I know, you're probably, possibly groaning thinking that this is the longest pregnancy in Christendom. To be fair, most pregnant women think that their pregnancy was/is the longest one.
I love birth and so I'm not feeling over saturated with royal baby information. I've read some interesting articles such as Is Kate being bulied about her birth? by Milli HIll and her follow up article Has Kate's birth plan inspired a new kind of birth talk? I've also read the wonderful Sheena Byrom OBE's blog post Catching Babies: A gift for the Duchess of Cambridge. There are other articles out there. Some talking about the cost of refurbishing the new baby quarters, others talking about her severe morning sickness, hyperemesis gravidarum and endless 'what will the Royal baby be called?' speculations.
Despite the plethora of articles and blog posts, here I am adding in my two penneth worth. I think that Kate, the Duchess of Cambridge, needs a doula. I do. I truly do. Of course I would love to have my phone ring and 'get the call', but that's not likely. With my doula clients I like to spend at least two antenatal sessions with them talking about their birth hopes and preferences. Sometimes people get caught up in the whole birth plan thing but I never have a problem with people wanting to plan. I suggest that they have a couple of other plans in their bags.

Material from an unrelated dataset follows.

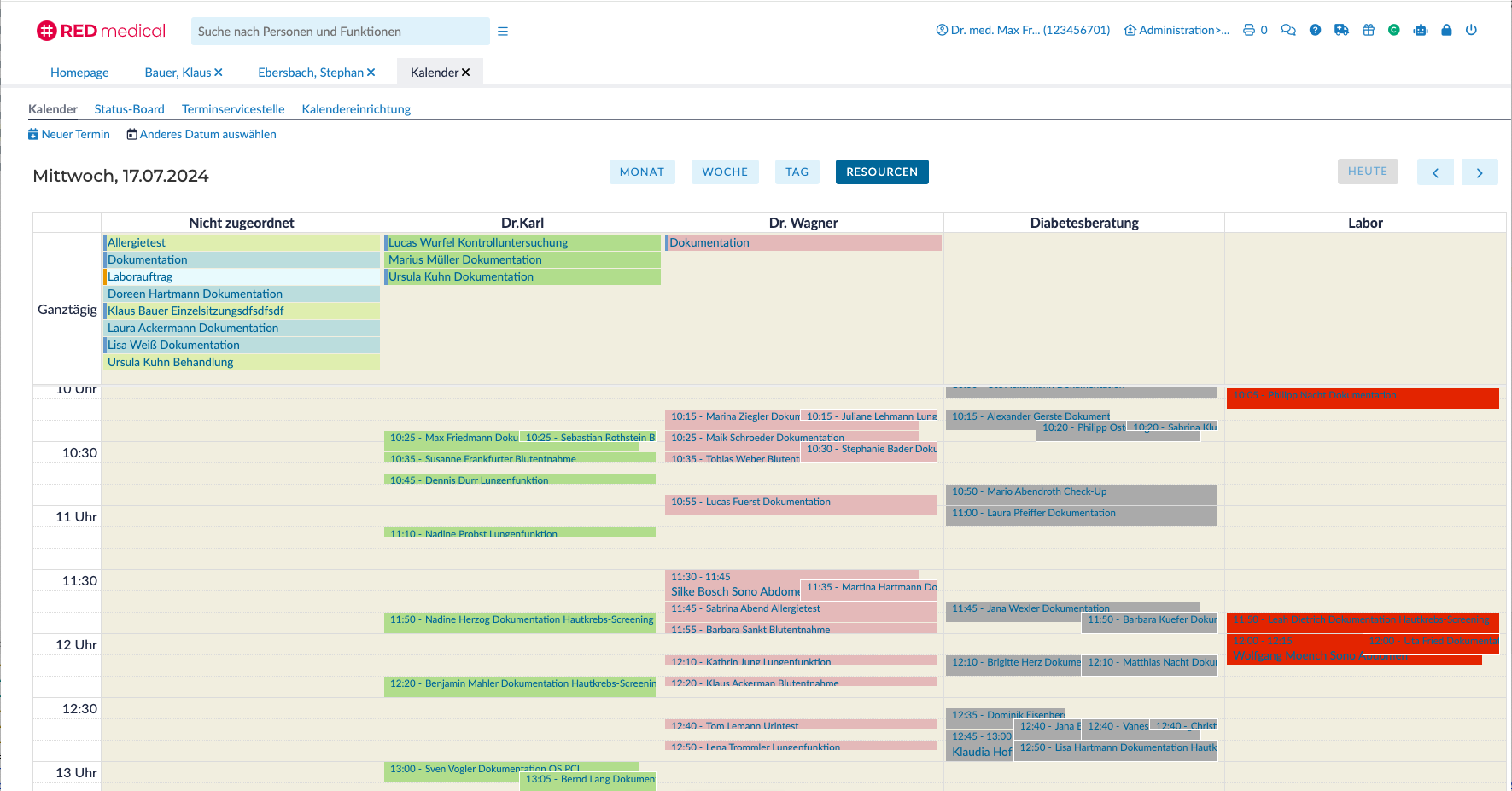The width and height of the screenshot is (1512, 791).
Task: Open the gift box icon
Action: 1369,30
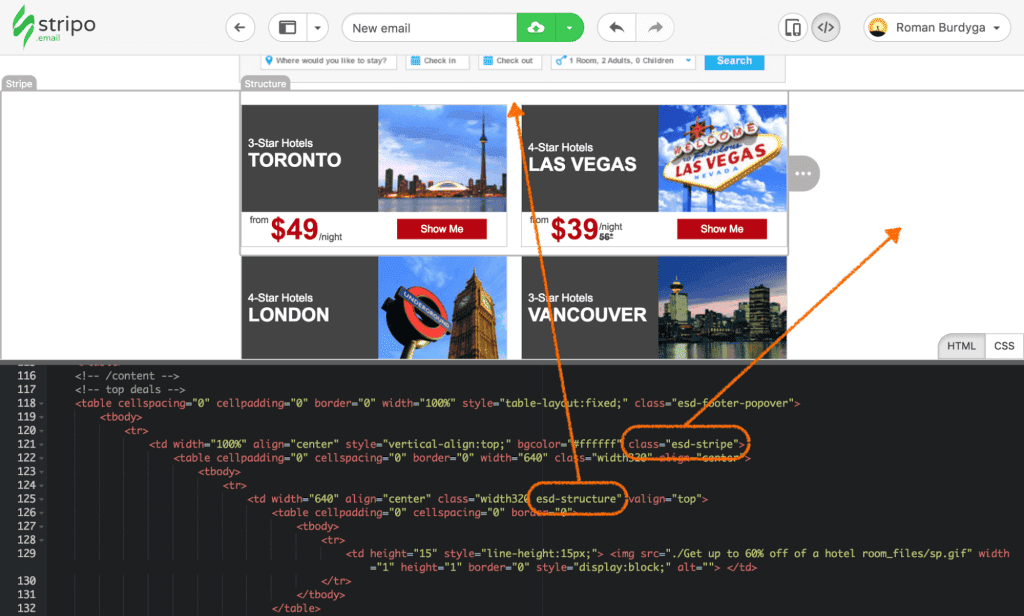Switch to the CSS tab

[x=1004, y=346]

Much has been made of Kate's plans to use birth hypnotherapy. Not all of it is positive. We live in a world where the media view of natural birth is that it is la la land. Of course Kate, as the Royal Bride, soon to be mother of the third in line to the throne, has been given the best team to support her as she births her baby. The fact that the perceived best are two 'surgeon-gynaecologists' rather than two midwives experienced in normal birth caused my eyebrows to rise. I know, you want to know why I feel like that (well, maybe you do). I feel like that because the lovely Kate is reported to want a natural birth. I happen to know that doctors have less and less experience in natural or indeed normal birth. They train to sort out the problems, and thank goodness for them, but how, with that training, can they know what normal looks like? How long is labour? Well, it's not what it says in the medical books. Okay, I confess, I haven't read many medical books. I do know, however, that birth is measured in terms of progress. 1cm an hour from established labour, though for some it's 1cm per hour from the moment of first assessment. With a royal baby waiting to enter the world, will the two surgeons want their moment in the sun? 'I delivered the heir to the throne'. Will they err on the side of extreme caution and worry for her 'tired cervix' a few hours into labour? Will Kate be 'allowed' to labour at home for as long as possible? So many questions and each spawning more. Do I think that these doctors are good at what they do? Yes. They are undoubtably good at what they do. Are they the best for Kate? Perhaps not, unless there is a medical emergency within her birth, and I am yet to be convinced that birth itself is a medical emergency.
So why does Kate need a doula? This is her first time on this journey. First time babies have a reputation for being 'late'. Does Kate know her options about expectant management, the risks of induction or caesarean? Will Kate be able to use informed consent? I hope so. I really hope that I am completely wrong about the two doctors charged with supporting the Duchess of Cambridge when she births her child, for make no mistake, pizzas and parcels are delivered. Babies are born and mothers created. I wish, for Kate, a perfectly normal birth. A birth where she can use water (bring in your own pool Kate, I don't think they'd say no to you... or would they?) if she wishes, plug in her hypnotherapy cd, move freely and hold on to her man as her baby, yes her baby, makes its way into her arms.